• _Your assignment_:
Rewrite the records below, changing every "Locate an element" to "Find an element" and leaving everything else unchanged.

• _Items from a dataset_:
----------

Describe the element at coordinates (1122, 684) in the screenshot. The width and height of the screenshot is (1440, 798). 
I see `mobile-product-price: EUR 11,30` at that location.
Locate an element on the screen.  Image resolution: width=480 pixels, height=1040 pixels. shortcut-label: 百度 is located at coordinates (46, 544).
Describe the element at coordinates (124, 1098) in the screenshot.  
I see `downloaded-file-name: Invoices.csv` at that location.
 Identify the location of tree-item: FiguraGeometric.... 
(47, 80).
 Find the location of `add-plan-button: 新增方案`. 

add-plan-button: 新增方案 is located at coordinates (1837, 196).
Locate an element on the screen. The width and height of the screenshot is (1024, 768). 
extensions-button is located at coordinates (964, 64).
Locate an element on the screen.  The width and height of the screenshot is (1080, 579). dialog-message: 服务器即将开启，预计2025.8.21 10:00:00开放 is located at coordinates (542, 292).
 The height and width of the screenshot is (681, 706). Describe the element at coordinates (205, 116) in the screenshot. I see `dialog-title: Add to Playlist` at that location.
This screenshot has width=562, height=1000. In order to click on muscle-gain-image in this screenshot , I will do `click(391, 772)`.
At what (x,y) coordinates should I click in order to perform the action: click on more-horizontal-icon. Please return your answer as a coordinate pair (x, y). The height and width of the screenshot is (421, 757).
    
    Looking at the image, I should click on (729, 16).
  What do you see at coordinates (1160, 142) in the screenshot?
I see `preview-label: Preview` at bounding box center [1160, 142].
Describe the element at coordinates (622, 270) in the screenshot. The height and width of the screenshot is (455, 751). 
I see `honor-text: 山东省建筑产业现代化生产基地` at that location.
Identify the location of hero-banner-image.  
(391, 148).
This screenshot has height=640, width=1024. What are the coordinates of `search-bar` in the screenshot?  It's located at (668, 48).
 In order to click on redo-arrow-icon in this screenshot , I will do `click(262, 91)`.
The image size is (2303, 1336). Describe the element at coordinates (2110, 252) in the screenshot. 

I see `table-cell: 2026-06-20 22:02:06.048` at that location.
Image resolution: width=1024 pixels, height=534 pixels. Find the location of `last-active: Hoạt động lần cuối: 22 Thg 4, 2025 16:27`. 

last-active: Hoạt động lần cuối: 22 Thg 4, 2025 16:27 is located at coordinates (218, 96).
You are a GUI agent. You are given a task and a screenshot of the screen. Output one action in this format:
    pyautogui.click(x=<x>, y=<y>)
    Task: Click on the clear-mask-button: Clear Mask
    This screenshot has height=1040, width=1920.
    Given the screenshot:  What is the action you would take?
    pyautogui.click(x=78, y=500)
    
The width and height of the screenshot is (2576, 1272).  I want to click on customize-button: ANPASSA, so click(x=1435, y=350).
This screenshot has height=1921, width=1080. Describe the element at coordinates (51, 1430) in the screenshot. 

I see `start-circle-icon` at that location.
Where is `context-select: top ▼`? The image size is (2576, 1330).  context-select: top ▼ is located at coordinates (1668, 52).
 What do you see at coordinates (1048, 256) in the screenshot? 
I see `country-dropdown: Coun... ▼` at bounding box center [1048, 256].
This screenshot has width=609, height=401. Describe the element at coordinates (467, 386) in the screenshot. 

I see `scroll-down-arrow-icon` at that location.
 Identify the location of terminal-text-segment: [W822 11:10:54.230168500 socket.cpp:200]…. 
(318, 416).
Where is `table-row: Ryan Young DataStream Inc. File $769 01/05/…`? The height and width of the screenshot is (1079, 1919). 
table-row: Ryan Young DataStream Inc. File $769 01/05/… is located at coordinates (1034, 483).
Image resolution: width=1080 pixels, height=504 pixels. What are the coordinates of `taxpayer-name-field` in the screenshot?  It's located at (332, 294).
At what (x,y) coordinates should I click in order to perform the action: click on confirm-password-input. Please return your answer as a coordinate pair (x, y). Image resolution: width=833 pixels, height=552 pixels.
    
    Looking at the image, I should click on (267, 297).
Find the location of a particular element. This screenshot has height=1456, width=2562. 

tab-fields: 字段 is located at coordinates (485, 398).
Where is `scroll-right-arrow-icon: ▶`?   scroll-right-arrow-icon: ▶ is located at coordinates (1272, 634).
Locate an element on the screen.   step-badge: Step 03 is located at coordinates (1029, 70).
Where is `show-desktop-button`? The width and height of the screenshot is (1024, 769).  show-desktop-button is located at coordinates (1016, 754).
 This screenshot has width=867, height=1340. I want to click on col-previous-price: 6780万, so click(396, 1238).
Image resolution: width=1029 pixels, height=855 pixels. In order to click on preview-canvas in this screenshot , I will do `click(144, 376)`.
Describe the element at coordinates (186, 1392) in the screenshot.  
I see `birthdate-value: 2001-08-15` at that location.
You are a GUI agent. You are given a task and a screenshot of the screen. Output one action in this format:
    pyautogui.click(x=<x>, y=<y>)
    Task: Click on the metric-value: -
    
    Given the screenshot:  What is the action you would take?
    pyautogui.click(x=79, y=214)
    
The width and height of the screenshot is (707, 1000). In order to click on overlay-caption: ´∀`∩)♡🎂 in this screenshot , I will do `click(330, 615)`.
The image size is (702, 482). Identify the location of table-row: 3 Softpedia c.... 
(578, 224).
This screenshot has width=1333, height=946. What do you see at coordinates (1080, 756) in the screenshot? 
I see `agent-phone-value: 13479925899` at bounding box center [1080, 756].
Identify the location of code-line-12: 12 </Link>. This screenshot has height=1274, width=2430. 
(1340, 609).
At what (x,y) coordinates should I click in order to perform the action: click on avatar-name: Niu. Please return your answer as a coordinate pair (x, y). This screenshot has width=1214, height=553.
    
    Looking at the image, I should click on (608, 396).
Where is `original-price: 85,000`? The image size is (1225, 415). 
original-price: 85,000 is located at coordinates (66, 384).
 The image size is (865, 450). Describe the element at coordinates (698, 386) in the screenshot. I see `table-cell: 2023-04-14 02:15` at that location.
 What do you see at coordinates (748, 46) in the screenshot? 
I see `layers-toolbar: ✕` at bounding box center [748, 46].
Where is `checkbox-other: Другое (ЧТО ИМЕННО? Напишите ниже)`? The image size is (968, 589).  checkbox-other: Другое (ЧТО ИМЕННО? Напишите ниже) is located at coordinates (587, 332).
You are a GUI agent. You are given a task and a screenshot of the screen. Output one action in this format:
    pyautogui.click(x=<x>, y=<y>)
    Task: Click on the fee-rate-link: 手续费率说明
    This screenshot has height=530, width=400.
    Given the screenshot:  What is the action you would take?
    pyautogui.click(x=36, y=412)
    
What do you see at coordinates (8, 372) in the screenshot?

----------

• _Task response_:
Describe the element at coordinates (1122, 684) in the screenshot. The width and height of the screenshot is (1440, 798). 
I see `mobile-product-price: EUR 11,30` at that location.
Find an element on the screen.  Image resolution: width=480 pixels, height=1040 pixels. shortcut-label: 百度 is located at coordinates (46, 544).
Describe the element at coordinates (124, 1098) in the screenshot.  
I see `downloaded-file-name: Invoices.csv` at that location.
 Identify the location of tree-item: FiguraGeometric.... 
(47, 80).
 Find the location of `add-plan-button: 新增方案`. 

add-plan-button: 新增方案 is located at coordinates (1837, 196).
Find an element on the screen. The width and height of the screenshot is (1024, 768). 
extensions-button is located at coordinates (964, 64).
Find an element on the screen.  The width and height of the screenshot is (1080, 579). dialog-message: 服务器即将开启，预计2025.8.21 10:00:00开放 is located at coordinates (542, 292).
 The height and width of the screenshot is (681, 706). Describe the element at coordinates (205, 116) in the screenshot. I see `dialog-title: Add to Playlist` at that location.
This screenshot has width=562, height=1000. In order to click on muscle-gain-image in this screenshot , I will do `click(391, 772)`.
At what (x,y) coordinates should I click in order to perform the action: click on more-horizontal-icon. Please return your answer as a coordinate pair (x, y). The height and width of the screenshot is (421, 757).
    
    Looking at the image, I should click on (729, 16).
  What do you see at coordinates (1160, 142) in the screenshot?
I see `preview-label: Preview` at bounding box center [1160, 142].
Describe the element at coordinates (622, 270) in the screenshot. The height and width of the screenshot is (455, 751). 
I see `honor-text: 山东省建筑产业现代化生产基地` at that location.
Identify the location of hero-banner-image.  
(391, 148).
This screenshot has height=640, width=1024. What are the coordinates of `search-bar` in the screenshot?  It's located at (668, 48).
 In order to click on redo-arrow-icon in this screenshot , I will do `click(262, 91)`.
The image size is (2303, 1336). Describe the element at coordinates (2110, 252) in the screenshot. 

I see `table-cell: 2026-06-20 22:02:06.048` at that location.
Image resolution: width=1024 pixels, height=534 pixels. Find the location of `last-active: Hoạt động lần cuối: 22 Thg 4, 2025 16:27`. 

last-active: Hoạt động lần cuối: 22 Thg 4, 2025 16:27 is located at coordinates (218, 96).
You are a GUI agent. You are given a task and a screenshot of the screen. Output one action in this format:
    pyautogui.click(x=<x>, y=<y>)
    Task: Click on the clear-mask-button: Clear Mask
    This screenshot has height=1040, width=1920.
    Given the screenshot:  What is the action you would take?
    pyautogui.click(x=78, y=500)
    
The width and height of the screenshot is (2576, 1272).  I want to click on customize-button: ANPASSA, so click(x=1435, y=350).
This screenshot has height=1921, width=1080. Describe the element at coordinates (51, 1430) in the screenshot. 

I see `start-circle-icon` at that location.
Where is `context-select: top ▼`? The image size is (2576, 1330).  context-select: top ▼ is located at coordinates (1668, 52).
 What do you see at coordinates (1048, 256) in the screenshot? 
I see `country-dropdown: Coun... ▼` at bounding box center [1048, 256].
This screenshot has width=609, height=401. Describe the element at coordinates (467, 386) in the screenshot. 

I see `scroll-down-arrow-icon` at that location.
 Identify the location of terminal-text-segment: [W822 11:10:54.230168500 socket.cpp:200]…. 
(318, 416).
Where is `table-row: Ryan Young DataStream Inc. File $769 01/05/…`? The height and width of the screenshot is (1079, 1919). 
table-row: Ryan Young DataStream Inc. File $769 01/05/… is located at coordinates (1034, 483).
Image resolution: width=1080 pixels, height=504 pixels. What are the coordinates of `taxpayer-name-field` in the screenshot?  It's located at (332, 294).
At what (x,y) coordinates should I click in order to perform the action: click on confirm-password-input. Please return your answer as a coordinate pair (x, y). Image resolution: width=833 pixels, height=552 pixels.
    
    Looking at the image, I should click on (267, 297).
Find the location of a particular element. This screenshot has height=1456, width=2562. 

tab-fields: 字段 is located at coordinates (485, 398).
Where is `scroll-right-arrow-icon: ▶`?   scroll-right-arrow-icon: ▶ is located at coordinates (1272, 634).
Find an element on the screen.   step-badge: Step 03 is located at coordinates (1029, 70).
Where is `show-desktop-button`? The width and height of the screenshot is (1024, 769).  show-desktop-button is located at coordinates (1016, 754).
 This screenshot has width=867, height=1340. I want to click on col-previous-price: 6780万, so click(396, 1238).
Image resolution: width=1029 pixels, height=855 pixels. In order to click on preview-canvas in this screenshot , I will do `click(144, 376)`.
Describe the element at coordinates (186, 1392) in the screenshot.  
I see `birthdate-value: 2001-08-15` at that location.
You are a GUI agent. You are given a task and a screenshot of the screen. Output one action in this format:
    pyautogui.click(x=<x>, y=<y>)
    Task: Click on the metric-value: -
    
    Given the screenshot:  What is the action you would take?
    pyautogui.click(x=79, y=214)
    
The width and height of the screenshot is (707, 1000). In order to click on overlay-caption: ´∀`∩)♡🎂 in this screenshot , I will do `click(330, 615)`.
The image size is (702, 482). Identify the location of table-row: 3 Softpedia c.... 
(578, 224).
This screenshot has width=1333, height=946. What do you see at coordinates (1080, 756) in the screenshot? 
I see `agent-phone-value: 13479925899` at bounding box center [1080, 756].
Identify the location of code-line-12: 12 </Link>. This screenshot has height=1274, width=2430. 
(1340, 609).
At what (x,y) coordinates should I click in order to perform the action: click on avatar-name: Niu. Please return your answer as a coordinate pair (x, y). This screenshot has width=1214, height=553.
    
    Looking at the image, I should click on (608, 396).
Where is `original-price: 85,000`? The image size is (1225, 415). 
original-price: 85,000 is located at coordinates (66, 384).
 The image size is (865, 450). Describe the element at coordinates (698, 386) in the screenshot. I see `table-cell: 2023-04-14 02:15` at that location.
 What do you see at coordinates (748, 46) in the screenshot? 
I see `layers-toolbar: ✕` at bounding box center [748, 46].
Where is `checkbox-other: Другое (ЧТО ИМЕННО? Напишите ниже)`? The image size is (968, 589).  checkbox-other: Другое (ЧТО ИМЕННО? Напишите ниже) is located at coordinates (587, 332).
You are a GUI agent. You are given a task and a screenshot of the screen. Output one action in this format:
    pyautogui.click(x=<x>, y=<y>)
    Task: Click on the fee-rate-link: 手续费率说明
    This screenshot has height=530, width=400.
    Given the screenshot:  What is the action you would take?
    pyautogui.click(x=36, y=412)
    
What do you see at coordinates (8, 372) in the screenshot?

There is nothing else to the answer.